Taking the line with "[Slide left] (81, 284)" as the first and the line with "Read more [button] (36, 1515)" as the last, set down exactly every line in that range from the entries below, and no more.

▸ **Records provided**:

────

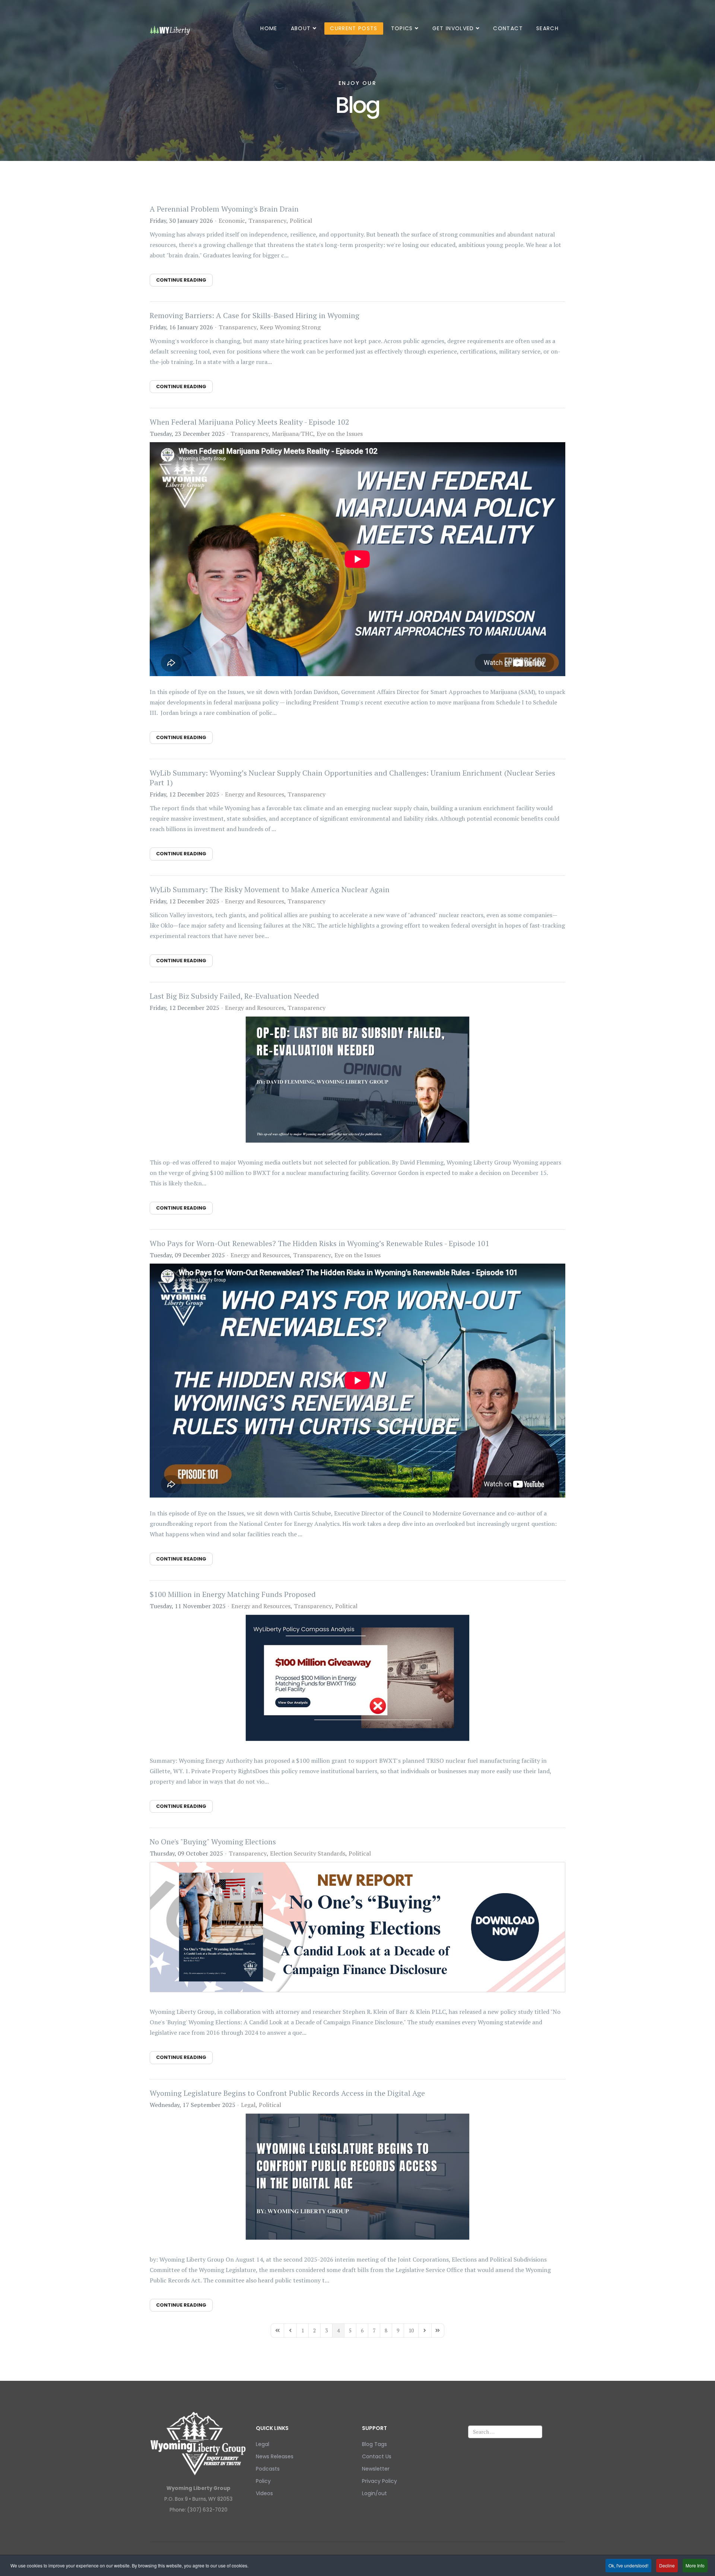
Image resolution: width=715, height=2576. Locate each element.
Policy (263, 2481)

────

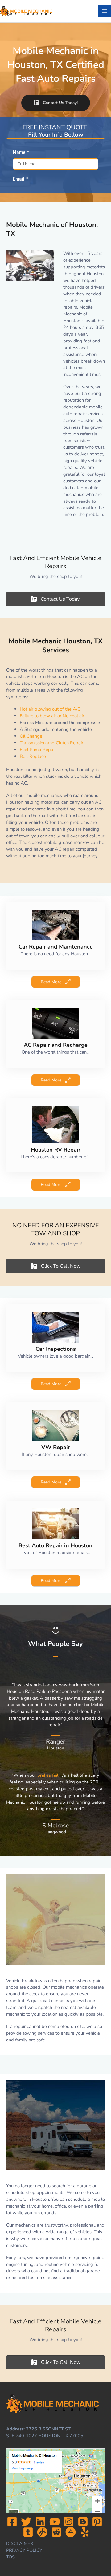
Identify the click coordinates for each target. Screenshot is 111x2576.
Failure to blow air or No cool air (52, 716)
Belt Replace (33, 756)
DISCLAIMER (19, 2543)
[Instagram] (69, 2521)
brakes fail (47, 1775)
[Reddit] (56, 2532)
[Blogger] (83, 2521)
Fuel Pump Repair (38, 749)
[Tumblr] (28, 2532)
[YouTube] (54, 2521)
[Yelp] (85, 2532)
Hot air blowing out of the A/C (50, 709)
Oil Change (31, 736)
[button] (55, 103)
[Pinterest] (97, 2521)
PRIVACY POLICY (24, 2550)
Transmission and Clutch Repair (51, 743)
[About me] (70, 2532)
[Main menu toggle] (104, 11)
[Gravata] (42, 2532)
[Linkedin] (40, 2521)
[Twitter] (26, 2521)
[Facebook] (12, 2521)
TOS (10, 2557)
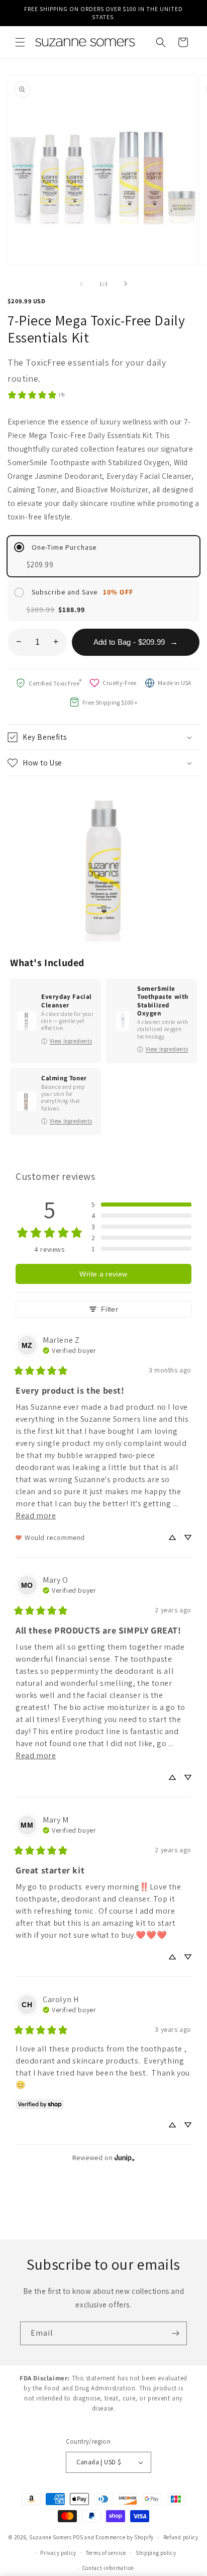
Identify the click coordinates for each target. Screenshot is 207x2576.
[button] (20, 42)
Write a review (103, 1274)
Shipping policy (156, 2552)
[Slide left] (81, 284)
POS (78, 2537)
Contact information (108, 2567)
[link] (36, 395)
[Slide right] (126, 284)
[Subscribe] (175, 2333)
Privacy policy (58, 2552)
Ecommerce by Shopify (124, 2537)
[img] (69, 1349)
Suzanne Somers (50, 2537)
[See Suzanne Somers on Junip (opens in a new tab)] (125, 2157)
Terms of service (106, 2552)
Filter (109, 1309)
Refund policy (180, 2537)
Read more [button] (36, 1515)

────

▸ **Result**:
[Slide left] (81, 284)
POS (78, 2537)
Contact information (108, 2567)
[link] (36, 395)
[Slide right] (126, 284)
[Subscribe] (175, 2333)
Privacy policy (58, 2552)
Ecommerce by Shopify (124, 2537)
[img] (69, 1349)
Suzanne Somers (50, 2537)
[See Suzanne Somers on Junip (opens in a new tab)] (125, 2157)
Terms of service (106, 2552)
Filter (109, 1309)
Refund policy (180, 2537)
Read more [button] (36, 1515)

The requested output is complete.